§ **BRIEF 1**:
Answer these from the passage on Québec folk music:
(a) Which three things provide the rhythm in the musical accompaniment?
(b) How long has Benoît Bourque performed in a duo with his son?
(c) In which town was the Celtic Roots Festival held?
§ **BRIEF 2**: Transcribe the passage on Québec folk music from "For the past" up to and including "formal, classical education.".
§ **BRIEF 3**: Pick up the passage on Québec folk music after its final sentence and continue writing it.
··· TEXT TO READ ···
The traditional folk music scene in Québec has a rich and storied history. The call-and-response style of songs goes back to the days of the voyageurs, while the musical accompaniment of fiddles, bones and feet still help provide the rhythm that’s so intrinsic to its sound. Since the 1970s an ever increasing number of Québec artists have released influential albums, laying the foundation for today’s newer performers. For more than 40 years Benoît Bourque has played an important part in the development of traditional Québecois folk music. The list of bands he’s been a part of reads like a who’s-who of the premiere groups to come out of the province: Éritage, Ad vielle que pourra, Hommage à Alfred Montmarquette, Bourque et Bernard, Matapat, Le Vent du Nord and La Bottine Souriante.
For the past 10 years, Benoît has been in a duo with his son, Antoine, as Bourque Émissaires, who this year were performing at the Celtic Roots Festival in Goderich, ON, which is where I caught up with him. The duo gives listeners an interesting juxtaposition of performing styles, given that Benoît learned to play by ear while Antoine had a more formal, classical education.
··· RECORDS PROVIDED ···
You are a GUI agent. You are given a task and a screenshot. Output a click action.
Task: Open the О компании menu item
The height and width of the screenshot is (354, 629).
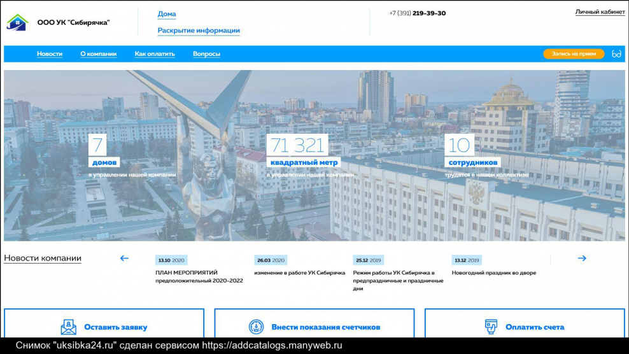pos(99,54)
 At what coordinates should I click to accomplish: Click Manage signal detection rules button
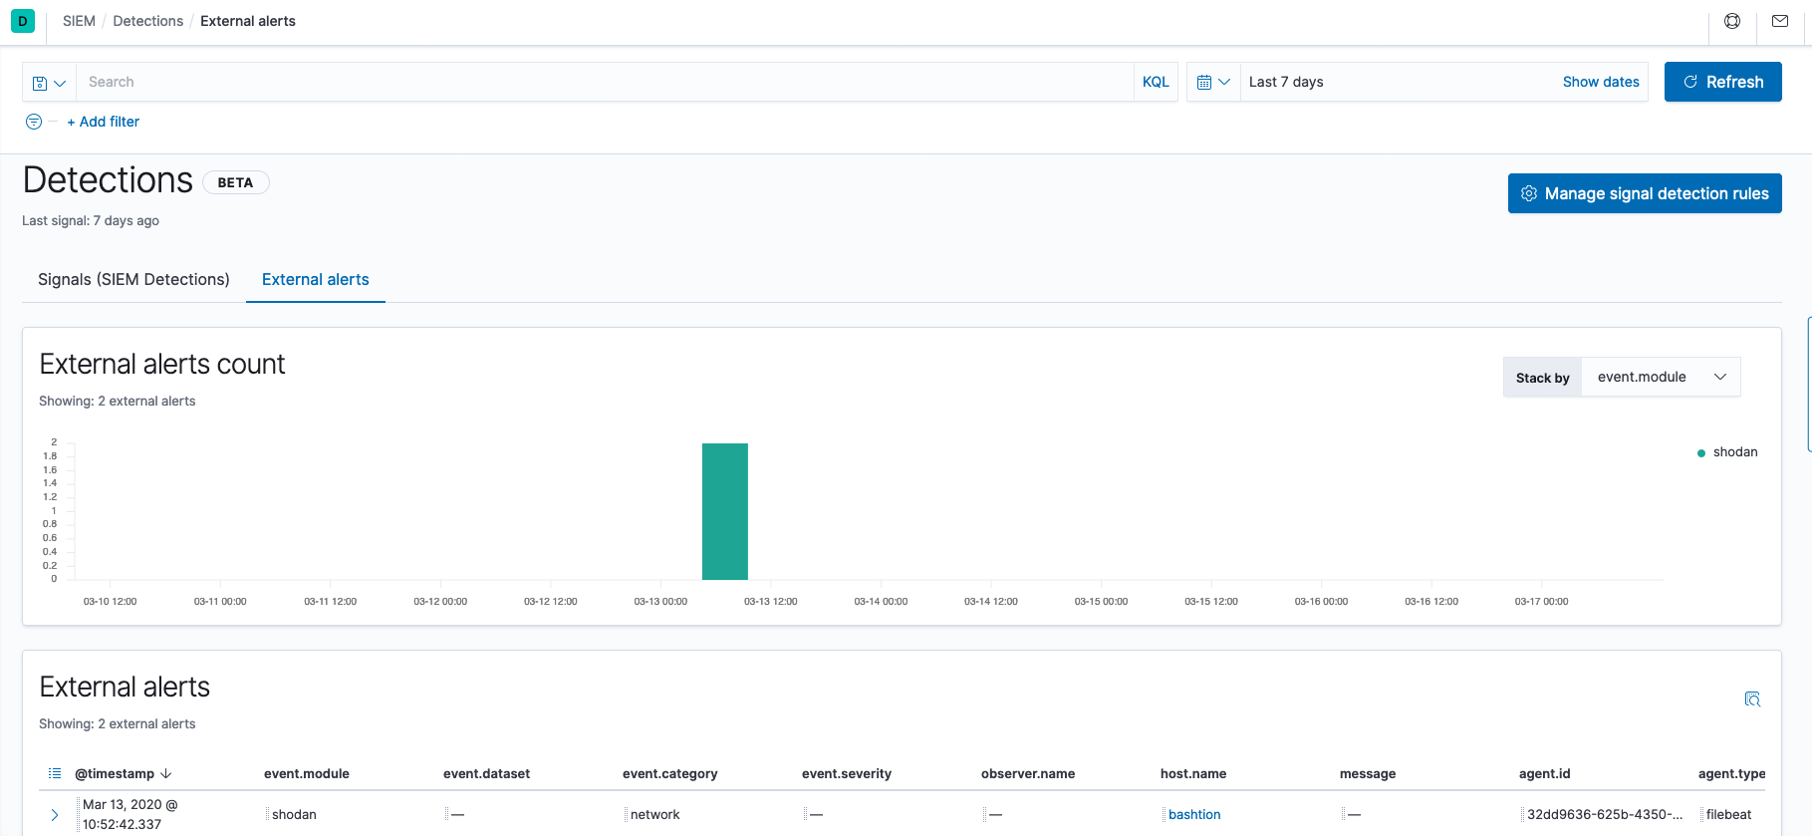click(1644, 193)
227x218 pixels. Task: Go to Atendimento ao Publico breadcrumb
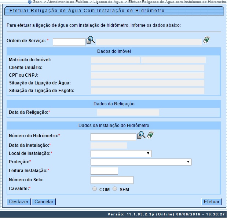point(67,2)
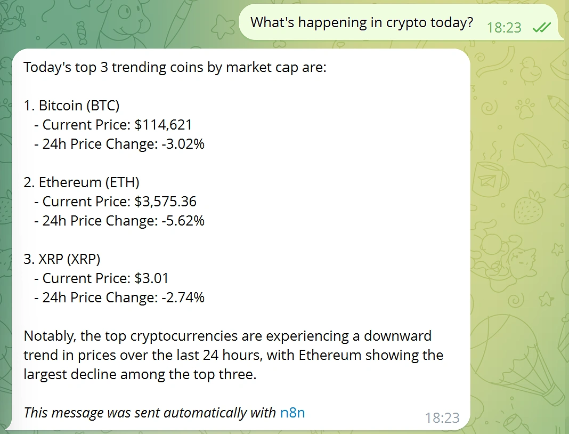Click the Ethereum current price line
The width and height of the screenshot is (569, 434).
click(115, 201)
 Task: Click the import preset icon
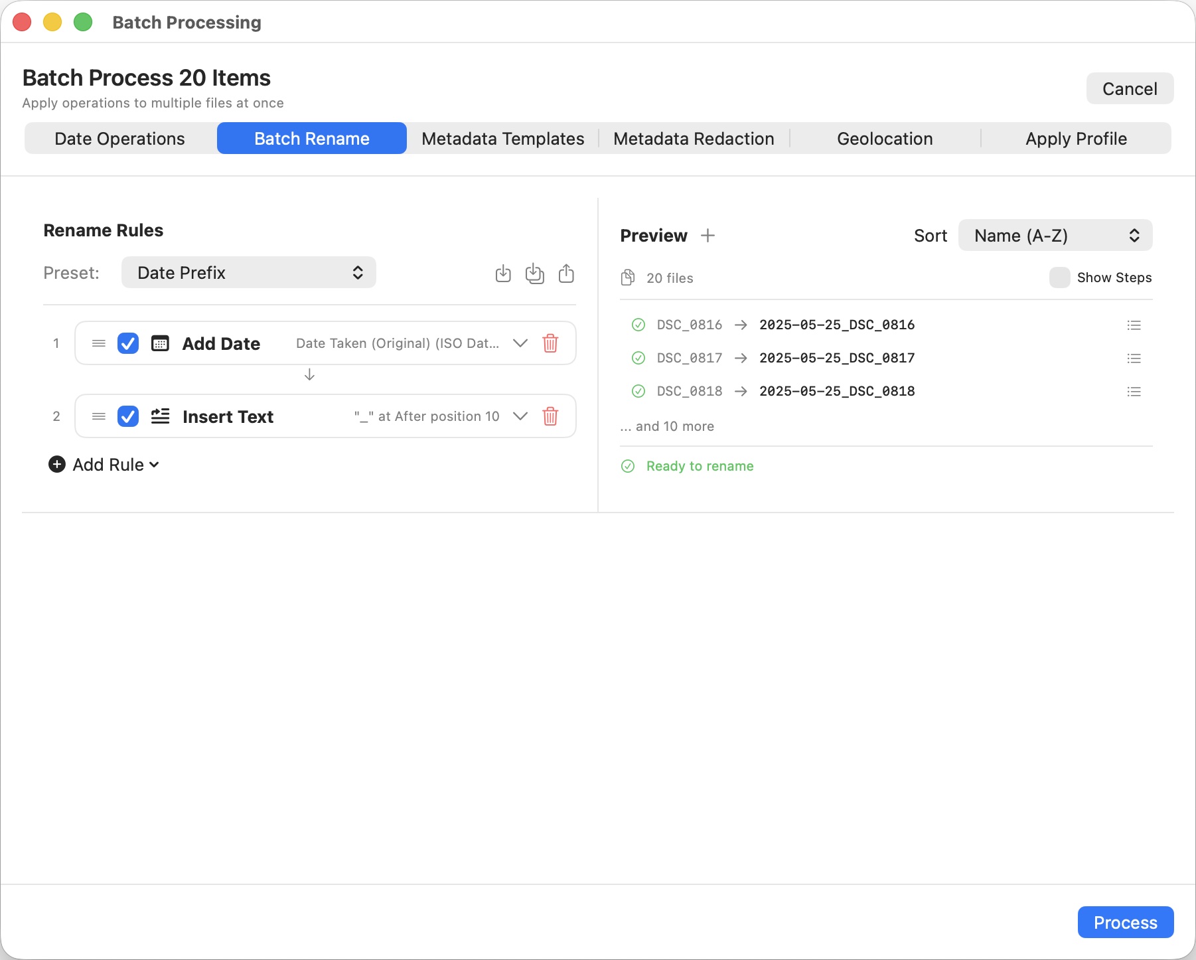[502, 273]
···
§ **EXERCISE RESULT 1**:
(a) Fiddles, bones and feet.
(b) For the past 10 years.
(c) Goderich, ON.

§ **EXERCISE RESULT 2**:
For the past 10 years, Benoît has been in a duo with his son, Antoine, as Bourque Émissaires, who this year were performing at the Celtic Roots Festival in Goderich, ON, which is where I caught up with him. The duo gives listeners an interesting juxtaposition of performing styles, given that Benoît learned to play by ear while Antoine had a more formal, classical education.

§ **EXERCISE RESULT 3**:
“The younger generation like Antoine, especially fiddlers in Québec, the majority of them learn the classical technique,” Benoît explained. “They use this after that to play traditional music. It’s helpful to know how to read music but they go by ear a lot.”
While Benoît can read music, he still prefers to play by ear, since that’s how he learned the music. That traditional method of playing music also suits Benoît’s performing style.
“When you play in a small ensemble of three or four, you have a lot of room to do your stuff and improvise with the audience,” he said.
It’s this preference for improvisation that lead Benoît to leave La Bottine Souriante at the beginning of this year.
“With La Bottine, the arrangements are so tight and complicated that for me to be ready, the rehearsal time was so much. And we only played three or four times a year. So I felt the time I spent there, I can spend with Antoine or other projects.”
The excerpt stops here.